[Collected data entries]
>>

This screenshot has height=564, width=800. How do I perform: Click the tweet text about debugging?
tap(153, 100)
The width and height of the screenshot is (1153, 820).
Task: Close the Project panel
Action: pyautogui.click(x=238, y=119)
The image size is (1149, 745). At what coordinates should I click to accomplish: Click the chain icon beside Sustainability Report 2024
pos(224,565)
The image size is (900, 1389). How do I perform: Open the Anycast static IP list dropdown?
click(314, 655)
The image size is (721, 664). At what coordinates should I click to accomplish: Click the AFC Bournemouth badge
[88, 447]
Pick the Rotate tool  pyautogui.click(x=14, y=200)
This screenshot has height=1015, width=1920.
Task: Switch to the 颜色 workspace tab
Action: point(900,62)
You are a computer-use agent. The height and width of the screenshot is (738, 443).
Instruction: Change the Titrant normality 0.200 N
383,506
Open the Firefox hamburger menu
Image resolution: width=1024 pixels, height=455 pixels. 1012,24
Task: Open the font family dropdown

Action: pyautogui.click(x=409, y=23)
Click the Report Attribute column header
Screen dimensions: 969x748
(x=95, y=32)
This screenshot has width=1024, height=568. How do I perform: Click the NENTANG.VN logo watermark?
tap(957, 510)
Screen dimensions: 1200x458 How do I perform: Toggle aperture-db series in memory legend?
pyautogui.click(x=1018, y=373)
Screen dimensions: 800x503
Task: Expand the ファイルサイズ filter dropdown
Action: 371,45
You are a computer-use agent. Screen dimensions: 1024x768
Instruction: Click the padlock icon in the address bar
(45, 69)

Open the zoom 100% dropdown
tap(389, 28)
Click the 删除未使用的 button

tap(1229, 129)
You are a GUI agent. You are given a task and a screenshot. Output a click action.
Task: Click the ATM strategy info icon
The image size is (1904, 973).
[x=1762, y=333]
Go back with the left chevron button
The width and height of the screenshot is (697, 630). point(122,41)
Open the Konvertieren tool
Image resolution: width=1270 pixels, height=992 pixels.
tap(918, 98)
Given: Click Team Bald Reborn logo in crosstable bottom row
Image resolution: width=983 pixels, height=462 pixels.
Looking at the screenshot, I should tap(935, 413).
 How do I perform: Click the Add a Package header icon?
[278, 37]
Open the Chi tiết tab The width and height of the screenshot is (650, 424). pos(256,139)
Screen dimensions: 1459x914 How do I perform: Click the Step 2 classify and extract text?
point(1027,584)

<<

Tally the lines of the records that contain the word "agent" and state the total alone.

▶ [Solution to this exercise]:
3